Feat: add warnings for unused keys and rules in tensor parallel (#37893)

Feat: tensor parallel plan verification
2025-05-16 14:52:47 +02:00
parent 120935234f
commit 7b5e327c6e
2 changed files with 35 additions and 0 deletions
--- a/src/transformers/modeling_utils.py
+++ b/src/transformers/modeling_utils.py
@@ -64,6 +64,7 @@ from .integrations.sdpa_attention import sdpa_attention_forward
 from .integrations.tensor_parallel import (
    SUPPORTED_TP_STYLES,
    shard_and_distribute_module,
+    verify_tp_plan,
 )
 from .loss.loss_utils import LOSS_MAPPING
 from .pytorch_utils import (  # noqa: F401
@@ -4974,6 +4975,9 @@ class PreTrainedModel(nn.Module, ModuleUtilsMixin, PushToHubMixin, PeftAdapterMi
        if hf_quantizer is not None:
            expected_keys = hf_quantizer.update_expected_keys(model_to_load, expected_keys, checkpoint_keys)
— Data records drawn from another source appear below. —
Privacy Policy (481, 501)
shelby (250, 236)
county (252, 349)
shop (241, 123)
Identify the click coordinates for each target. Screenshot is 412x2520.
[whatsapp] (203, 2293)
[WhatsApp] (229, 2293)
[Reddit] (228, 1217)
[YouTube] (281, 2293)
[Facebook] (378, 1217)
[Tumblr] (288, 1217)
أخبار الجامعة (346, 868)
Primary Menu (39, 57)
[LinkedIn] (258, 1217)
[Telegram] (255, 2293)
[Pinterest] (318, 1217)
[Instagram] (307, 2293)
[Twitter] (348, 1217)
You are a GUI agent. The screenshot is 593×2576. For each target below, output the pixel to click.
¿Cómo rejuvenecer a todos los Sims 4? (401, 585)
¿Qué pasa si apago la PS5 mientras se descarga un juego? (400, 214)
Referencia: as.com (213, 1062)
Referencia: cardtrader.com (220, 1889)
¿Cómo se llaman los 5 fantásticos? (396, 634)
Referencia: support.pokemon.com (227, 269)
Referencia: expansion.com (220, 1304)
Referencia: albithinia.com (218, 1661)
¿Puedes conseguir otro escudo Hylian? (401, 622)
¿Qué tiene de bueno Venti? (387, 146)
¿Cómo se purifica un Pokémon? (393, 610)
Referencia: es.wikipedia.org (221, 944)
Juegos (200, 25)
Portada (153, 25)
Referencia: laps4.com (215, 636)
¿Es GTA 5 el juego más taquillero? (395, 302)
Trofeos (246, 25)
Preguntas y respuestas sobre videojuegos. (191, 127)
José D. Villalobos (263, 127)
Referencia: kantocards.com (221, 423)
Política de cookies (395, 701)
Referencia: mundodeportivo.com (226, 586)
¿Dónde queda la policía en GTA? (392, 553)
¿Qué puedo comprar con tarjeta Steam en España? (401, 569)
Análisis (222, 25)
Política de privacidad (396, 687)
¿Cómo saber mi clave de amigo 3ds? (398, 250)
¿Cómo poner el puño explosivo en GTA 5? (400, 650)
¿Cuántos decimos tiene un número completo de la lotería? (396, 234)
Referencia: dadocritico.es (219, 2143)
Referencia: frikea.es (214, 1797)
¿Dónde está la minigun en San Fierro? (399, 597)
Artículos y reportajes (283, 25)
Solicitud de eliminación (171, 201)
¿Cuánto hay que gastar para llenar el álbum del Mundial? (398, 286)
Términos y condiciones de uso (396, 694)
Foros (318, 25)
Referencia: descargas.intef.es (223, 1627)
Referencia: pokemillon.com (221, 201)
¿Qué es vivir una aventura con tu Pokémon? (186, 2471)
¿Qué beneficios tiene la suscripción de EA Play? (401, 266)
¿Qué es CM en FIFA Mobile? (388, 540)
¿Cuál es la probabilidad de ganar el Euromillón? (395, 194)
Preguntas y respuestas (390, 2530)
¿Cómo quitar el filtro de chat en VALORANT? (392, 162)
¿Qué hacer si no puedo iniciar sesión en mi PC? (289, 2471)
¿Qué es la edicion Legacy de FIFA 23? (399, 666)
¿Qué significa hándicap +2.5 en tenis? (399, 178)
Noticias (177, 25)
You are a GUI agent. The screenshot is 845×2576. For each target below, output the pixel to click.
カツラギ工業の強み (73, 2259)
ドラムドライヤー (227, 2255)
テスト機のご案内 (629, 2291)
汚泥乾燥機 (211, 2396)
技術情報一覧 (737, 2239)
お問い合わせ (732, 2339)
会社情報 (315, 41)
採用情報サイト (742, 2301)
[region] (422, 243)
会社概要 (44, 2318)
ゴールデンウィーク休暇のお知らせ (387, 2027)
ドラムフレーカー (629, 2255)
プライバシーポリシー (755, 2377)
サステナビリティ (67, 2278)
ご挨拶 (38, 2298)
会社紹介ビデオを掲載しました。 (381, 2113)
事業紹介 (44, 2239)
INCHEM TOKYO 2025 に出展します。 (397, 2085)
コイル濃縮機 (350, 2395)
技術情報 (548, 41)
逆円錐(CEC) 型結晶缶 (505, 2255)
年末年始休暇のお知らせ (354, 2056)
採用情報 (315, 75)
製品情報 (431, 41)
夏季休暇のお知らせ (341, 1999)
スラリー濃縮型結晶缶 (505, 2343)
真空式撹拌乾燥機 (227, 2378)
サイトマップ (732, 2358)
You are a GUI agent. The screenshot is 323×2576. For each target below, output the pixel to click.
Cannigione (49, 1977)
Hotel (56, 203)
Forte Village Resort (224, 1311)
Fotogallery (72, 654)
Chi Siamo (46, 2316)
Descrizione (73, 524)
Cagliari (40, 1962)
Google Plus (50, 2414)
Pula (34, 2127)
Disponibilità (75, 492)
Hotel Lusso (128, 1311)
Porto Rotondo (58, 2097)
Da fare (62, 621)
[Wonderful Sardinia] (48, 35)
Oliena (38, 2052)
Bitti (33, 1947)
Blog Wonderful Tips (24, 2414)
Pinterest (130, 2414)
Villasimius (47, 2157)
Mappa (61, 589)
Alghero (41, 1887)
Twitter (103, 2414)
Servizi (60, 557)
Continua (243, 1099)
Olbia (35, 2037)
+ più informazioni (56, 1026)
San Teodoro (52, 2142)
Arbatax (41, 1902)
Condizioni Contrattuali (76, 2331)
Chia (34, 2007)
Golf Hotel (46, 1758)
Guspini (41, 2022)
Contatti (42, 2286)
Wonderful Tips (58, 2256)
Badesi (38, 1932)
+        if logger.level >= logging.WARNING:
+            verify_tp_plan(expected_keys, getattr(model_to_load, "_tp_plan", None))
+
        # Warmup cuda to load the weights much faster on devices
        if device_map is not None and not is_hqq_or_quark:
            expanded_device_map = expand_device_map(device_map, expected_keys)